In 1615, an expedition led by two explorers, Willem Schouten and Jacob Le Maire, set off from The Netherlands in search of a new trade route around South America to Indonesia, to avoid a route monopolised by the Dutch East India Company.

A sketch of Dutch navigator Willem Schouten by Mattheus Merian in 1631.

A sketch of Dutch navigator Willem Schouten by Mattheus Merian in 1631. Photo: Supplied

Having passed around Cape Horn and through French Polynesia's Tuamotu Archipelago, the sailors came across Tonga's northern Niuas islands on 9 May, 1616.

Malakai Koloamatangi, the head of the Pacific Research Centre at New Zealand's Massey University who researched the expedition for a ceremony hosted by the Netherlands embassy in Tonga last week, said the find was somewhat accidental.

"I don't think they actually had any intention," said Dr Koloamatangi. "They were just sailing westward and it just so happened that they came across the Tongan islands."

Dr Koloamatangi said the explorers only stayed for four days and never actually set foot on the islands, but in that time they managed to both trade and fight with the locals.

"It was the very first encounter, obviously, for the locals," said Dr Koloamatangi. "Because obviously [Mr Schouten and Mr Le Maire] came with some conceptions from Europe as to the so-called natives, and of course the Tongans themselves had conceptions about foreign visitors. They weren't passive actors."

A sketch of Dutch explorer Jacob Le Maire.

A sketch of Dutch explorer Jacob Le Maire. Photo: Supplied

"The Europeans came with their own way, their own perceptions about what they hoped to find," he said.

"For example on the 9th they encountered this canoe which was sailing apparently towards Samoa.
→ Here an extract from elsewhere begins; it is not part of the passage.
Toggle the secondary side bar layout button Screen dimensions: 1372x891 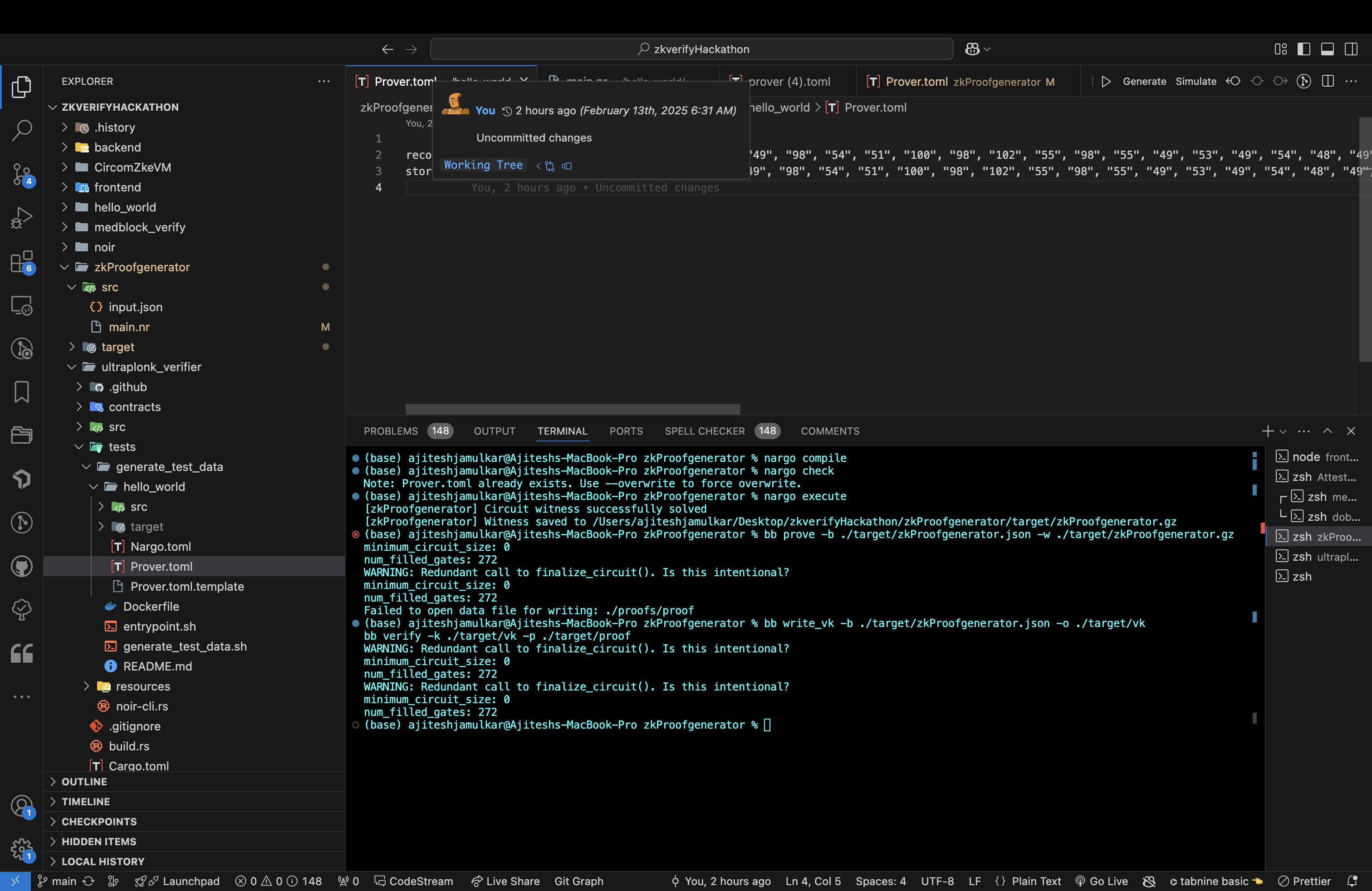(1351, 49)
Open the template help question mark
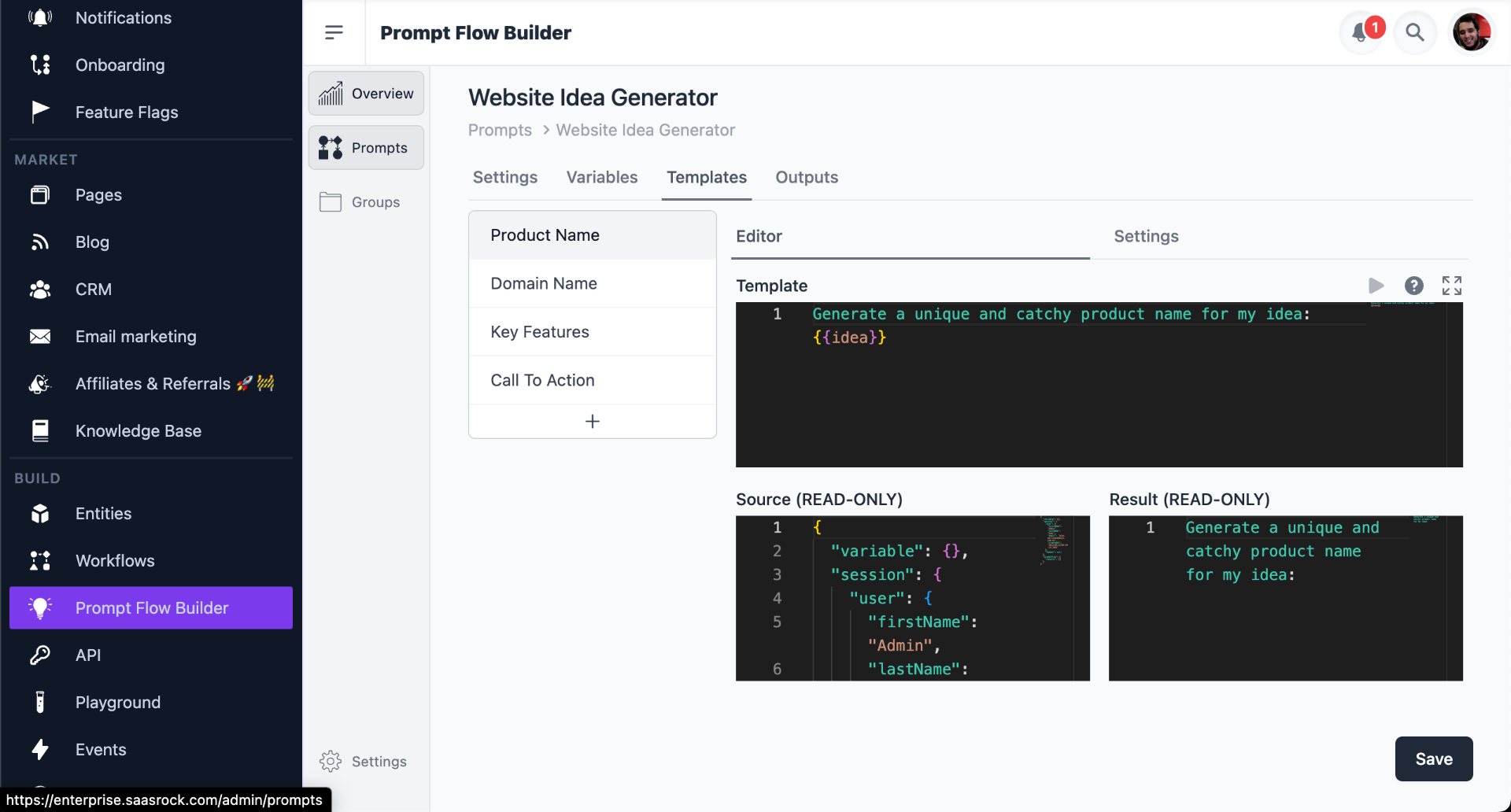This screenshot has width=1511, height=812. tap(1414, 286)
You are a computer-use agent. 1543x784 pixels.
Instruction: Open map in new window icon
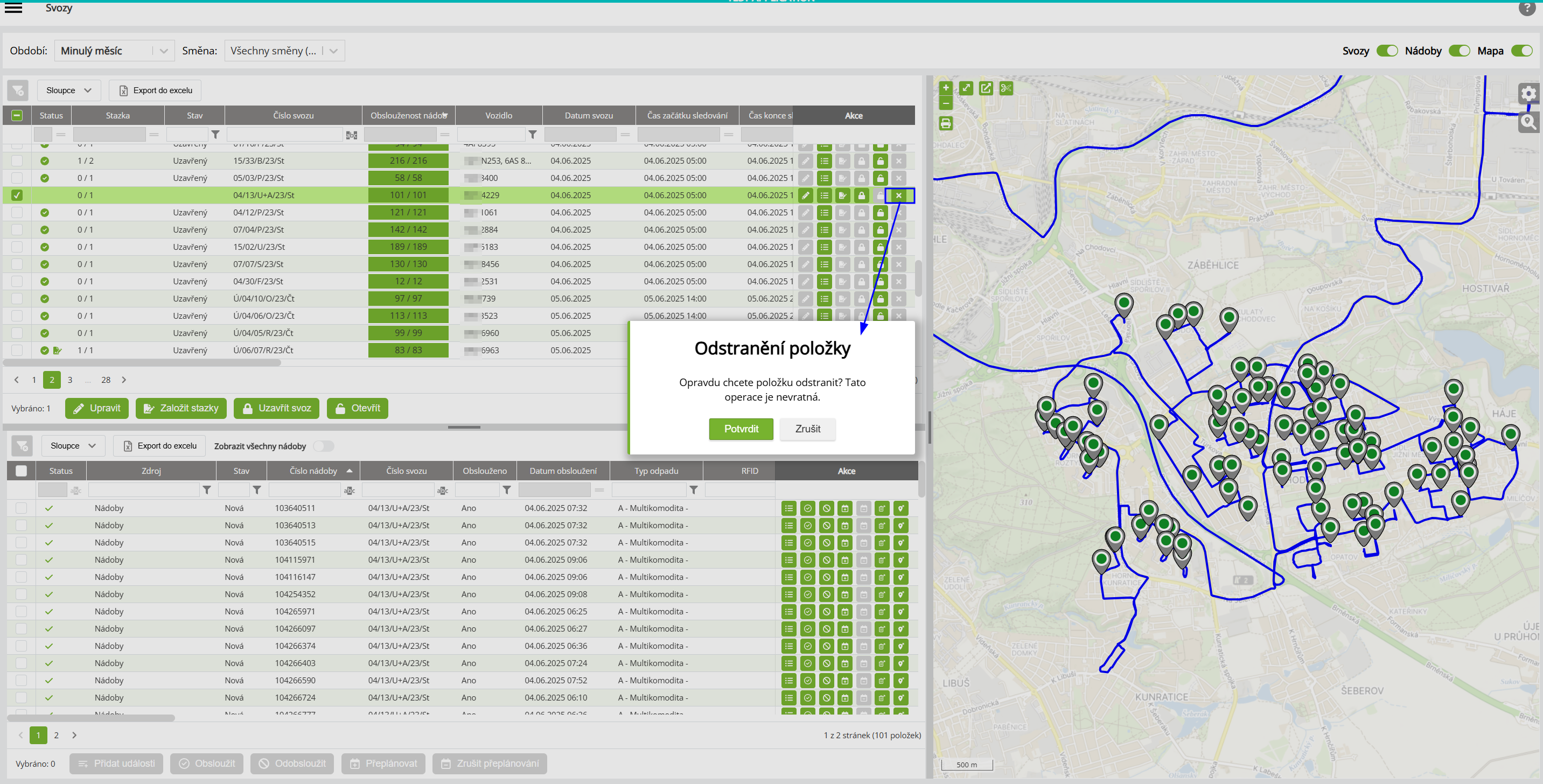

They had fired a couple of shots across the bow, which in marine protocol means they wanted to stop."

"Of course, the Tongans had no idea, they didn't stop of course and they kept on moving northwards and they had a skirmish where some were injured."

At the time of Mr Schouten and Mr Le Maire's arrival, Tonga was itself in a period of political upheaval, Dr Koloamatangi said, with the royal dynasty that still rules the kingdom today establishing itself on faraway Tongatapu.

"Things were not quite settled, not quite established," said Dr Koloamatangi. "And so I think they came on to that in a time when Tongan society was somewhat in disarray because of the new dynasty."

After the brief visit, the Dutch explorers then sailed on to Futuna, although Dr Koloamatangi said the brief encounter left a lasting legacy in Tonga.

"The encounter actually has been memorialised and remembered through the creation of Tongan family names. There's a name called Vakata -- 'Vaka' is boat and 'ta' is to hit. So Vakata is to hit the boat and also the name Tauvaka is one of the people who was injured by the Dutch when the Tongans tried to attack the boat," he said.

At the ceremony held in Nuku'alofa last week, the Dutch Ambassador to New Zealand, who is also responsible for Tonga, Rob Zaagman, said his country was hoping to establish a closer link with Tonga, and help provide expertise in keeping rising sea levels at bay.